The Wizeguy: ‘Celeste’ Review

As someone who absolutely loves 2D platformers, I tend to get a sense of “been there, done that” whenever a new one presents itself. Unless it has something really special that sets it apart from everything else, I tend to not pay that much attention anymore. This past PAX west (last fall), I gave ‘Celeste’ a test run and within minutes it had won me over. ‘Celeste’ is a retro-style pixel-art platform adventure about climbing a mountain. Well, sort of.

I have been playing ‘Celeste’ for weeks now. Is it hard, Oh HELL yes it is. I’ve died 1000+ times and I can’t stop playing. However, what’s great about Celeste’s approach to difficulty is that it’s the kind of compromise between challenge and accessibility that manages to far less like a compromise than a synthesis between the needs of the two. If you feel okay challenging yourself, the game’s happy with that. If you don’t feel up to it (or your mechanical mastery simply isn’t at a level required for that), then that’s okay, too; the game’s litany of tweaks and options is a lot more chimerical than a traditional “easy mode.” Plus, it also manages to provide a sidestep to a personal nitpick, where some platformers – Crash Bandicoot or most Sonic games, for instance – feel like they’re not about dynamically reacting to challenges but simply memorizing a pattern you can’t plausibly know about until after a dozen or so deaths. This could allow you to kind of just scope out the area a little bit, even if just to get an idea about whether you feel okay to go for it on a harder setting. It could let you focus on just the toughest challenges you want to do, without any content seemingly blocked by a static mode or version of the game. Also, the controls are EXCELLENT, when I die I feel like it’s my fault and not the games fault. Each death feels just as earned as every success.
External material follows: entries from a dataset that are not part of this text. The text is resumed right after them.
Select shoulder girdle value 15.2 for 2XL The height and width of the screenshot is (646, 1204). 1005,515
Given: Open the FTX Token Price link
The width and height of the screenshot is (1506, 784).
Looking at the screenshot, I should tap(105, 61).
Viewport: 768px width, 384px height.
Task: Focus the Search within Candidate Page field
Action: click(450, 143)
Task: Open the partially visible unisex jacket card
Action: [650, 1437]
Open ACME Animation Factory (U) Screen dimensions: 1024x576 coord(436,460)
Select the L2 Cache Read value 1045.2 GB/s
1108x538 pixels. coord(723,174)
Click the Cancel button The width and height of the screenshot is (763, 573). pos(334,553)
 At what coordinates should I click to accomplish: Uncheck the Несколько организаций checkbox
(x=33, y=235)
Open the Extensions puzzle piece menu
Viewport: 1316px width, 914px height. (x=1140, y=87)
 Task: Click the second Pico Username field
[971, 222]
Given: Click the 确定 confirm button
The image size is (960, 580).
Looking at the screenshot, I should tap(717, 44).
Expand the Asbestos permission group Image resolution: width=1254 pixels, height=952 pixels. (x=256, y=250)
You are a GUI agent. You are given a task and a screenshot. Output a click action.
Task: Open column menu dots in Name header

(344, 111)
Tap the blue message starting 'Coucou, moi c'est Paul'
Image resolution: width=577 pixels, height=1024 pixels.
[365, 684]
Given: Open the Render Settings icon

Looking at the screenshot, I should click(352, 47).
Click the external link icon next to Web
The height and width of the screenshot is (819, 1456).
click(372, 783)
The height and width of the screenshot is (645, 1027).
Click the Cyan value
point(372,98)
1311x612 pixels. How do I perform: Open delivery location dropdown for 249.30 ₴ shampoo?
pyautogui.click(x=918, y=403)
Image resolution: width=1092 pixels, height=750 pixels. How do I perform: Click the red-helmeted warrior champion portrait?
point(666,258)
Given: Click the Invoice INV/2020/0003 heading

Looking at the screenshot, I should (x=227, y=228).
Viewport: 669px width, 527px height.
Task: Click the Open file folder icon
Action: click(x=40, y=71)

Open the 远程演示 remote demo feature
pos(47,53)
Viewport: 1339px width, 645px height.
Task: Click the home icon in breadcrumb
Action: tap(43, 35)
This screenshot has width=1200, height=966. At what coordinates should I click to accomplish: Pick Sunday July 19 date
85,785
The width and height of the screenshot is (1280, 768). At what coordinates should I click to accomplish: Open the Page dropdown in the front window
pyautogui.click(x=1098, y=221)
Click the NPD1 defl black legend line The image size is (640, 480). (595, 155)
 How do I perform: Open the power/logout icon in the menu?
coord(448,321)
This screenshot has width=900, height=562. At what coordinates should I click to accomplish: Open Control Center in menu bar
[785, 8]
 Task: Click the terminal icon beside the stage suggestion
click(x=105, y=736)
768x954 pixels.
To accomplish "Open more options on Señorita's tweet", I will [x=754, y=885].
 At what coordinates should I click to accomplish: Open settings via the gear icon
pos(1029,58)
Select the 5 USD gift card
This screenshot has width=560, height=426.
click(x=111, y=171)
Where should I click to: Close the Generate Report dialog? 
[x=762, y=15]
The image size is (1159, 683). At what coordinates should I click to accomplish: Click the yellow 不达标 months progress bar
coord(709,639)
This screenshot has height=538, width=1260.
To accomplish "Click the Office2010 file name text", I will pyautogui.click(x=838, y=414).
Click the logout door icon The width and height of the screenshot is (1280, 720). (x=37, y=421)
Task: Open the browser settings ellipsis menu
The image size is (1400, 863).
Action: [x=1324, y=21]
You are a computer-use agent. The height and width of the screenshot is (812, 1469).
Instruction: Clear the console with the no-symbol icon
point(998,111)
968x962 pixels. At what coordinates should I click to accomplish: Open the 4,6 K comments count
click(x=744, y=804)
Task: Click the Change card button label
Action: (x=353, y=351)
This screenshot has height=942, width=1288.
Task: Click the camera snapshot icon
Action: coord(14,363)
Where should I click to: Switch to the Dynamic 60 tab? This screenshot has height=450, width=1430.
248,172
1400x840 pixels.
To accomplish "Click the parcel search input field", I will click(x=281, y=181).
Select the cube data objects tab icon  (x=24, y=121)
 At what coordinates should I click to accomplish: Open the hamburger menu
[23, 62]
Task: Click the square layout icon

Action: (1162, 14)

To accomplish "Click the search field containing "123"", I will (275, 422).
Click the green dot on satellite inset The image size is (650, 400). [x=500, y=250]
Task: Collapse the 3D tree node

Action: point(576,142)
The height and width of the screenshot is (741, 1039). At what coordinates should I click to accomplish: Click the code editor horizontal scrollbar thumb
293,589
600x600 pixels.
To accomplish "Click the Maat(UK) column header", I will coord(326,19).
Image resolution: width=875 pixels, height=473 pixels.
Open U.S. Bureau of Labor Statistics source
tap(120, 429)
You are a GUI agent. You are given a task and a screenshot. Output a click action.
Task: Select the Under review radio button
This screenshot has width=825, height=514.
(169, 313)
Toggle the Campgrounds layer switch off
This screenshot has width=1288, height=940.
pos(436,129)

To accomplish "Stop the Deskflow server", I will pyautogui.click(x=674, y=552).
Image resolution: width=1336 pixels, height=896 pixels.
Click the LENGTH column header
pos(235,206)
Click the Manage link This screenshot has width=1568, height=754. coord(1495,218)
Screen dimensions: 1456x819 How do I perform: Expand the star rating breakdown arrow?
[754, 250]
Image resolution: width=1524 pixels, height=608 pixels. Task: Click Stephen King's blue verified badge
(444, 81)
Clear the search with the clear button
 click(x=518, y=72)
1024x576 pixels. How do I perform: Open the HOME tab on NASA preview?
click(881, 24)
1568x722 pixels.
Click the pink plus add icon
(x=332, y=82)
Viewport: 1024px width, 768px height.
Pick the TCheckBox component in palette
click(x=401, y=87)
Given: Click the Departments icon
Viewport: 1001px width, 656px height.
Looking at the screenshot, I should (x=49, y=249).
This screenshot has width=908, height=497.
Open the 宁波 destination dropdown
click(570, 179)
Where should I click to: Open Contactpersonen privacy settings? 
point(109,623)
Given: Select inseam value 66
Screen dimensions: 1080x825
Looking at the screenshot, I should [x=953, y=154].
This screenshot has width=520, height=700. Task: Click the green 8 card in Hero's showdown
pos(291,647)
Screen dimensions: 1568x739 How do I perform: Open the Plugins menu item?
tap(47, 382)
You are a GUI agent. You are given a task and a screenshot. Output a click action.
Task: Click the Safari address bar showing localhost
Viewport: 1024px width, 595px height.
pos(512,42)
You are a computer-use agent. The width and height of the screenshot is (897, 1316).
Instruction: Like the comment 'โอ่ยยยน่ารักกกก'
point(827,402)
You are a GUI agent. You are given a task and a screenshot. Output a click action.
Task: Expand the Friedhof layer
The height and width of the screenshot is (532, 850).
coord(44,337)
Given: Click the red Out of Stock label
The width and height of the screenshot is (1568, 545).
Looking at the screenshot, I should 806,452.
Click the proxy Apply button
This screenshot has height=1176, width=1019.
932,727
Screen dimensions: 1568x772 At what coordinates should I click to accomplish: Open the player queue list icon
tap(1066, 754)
It really is something special. Each screen does a fine job of either introducing a new mechanic, or expanding upon the challenges built around one you’ve already discovered, and eventually chaining them together. There are so many wonderful ideas in the level design, so many nooks and crannies to explore, but it’s the sweet heart of the story and characters that keeps me coming back. There’s even an easy-to-find-Easter-Egg of the original Pico-8 version of the game for people who want the added retro challenge. AND the delightful photoblogger you run across has a real Instagram page for added world-building goodness

Spoilers Ahead

What starts off as a charming but challenging platformer quickly evolves into something much more through its characters and story. Madeline is someone anyone can relate to; her struggles both mentally and physically tie into serious personal demons as well as the mechanics of the game itself, which is a remarkable feat. The idea of your darker, pragmatic side being a hindrance that you must work around and even use is not just in the plot, but also the gameplay. Bottomless pits and spikes are really the only thing in the game that only works to kill you (and even then, they are arguably guiding you the right direction). The wind will push you back in the one stage, but it will also propel you forward for other sections. Platforms that speed towards spikes or ceilings can be used to launch you and give you a super jump. Even the monsters that Madeleine creates in the Mirror Temple are necessary to break down barriers. It follows the “gameplay should serve two purposes” philosophy, but rather than it being Madeleine’s abilities, it’s her adversities. Add to that several truly tender and uplifting moments as well as a KICKASS soundtrack.

Additionally, the concept of duality has come up a lot in my life lately, and I think it really speaks to the nature of how the universe works. This idea that having despair is necessary to have hope; the negative aspects of personality are there to both harm and protect us, and that we cannot exist without having both positive and negative forms of ourselves barely scratches the “quantum state” surface of our existence. I will say that this game has taken a high place in my heart. Possibly my favorite single-player game on the PS4, if not favorite overall game. Definitely my favorite indie game that I’ve played in general. And possibly my favorite 2D platformer. It’s just disgustingly well made. Everything about it just clicked for me, and I love it.

‘Celeste’ is available now on PC , Playstation 4, Xbox One, Nintendo Switch.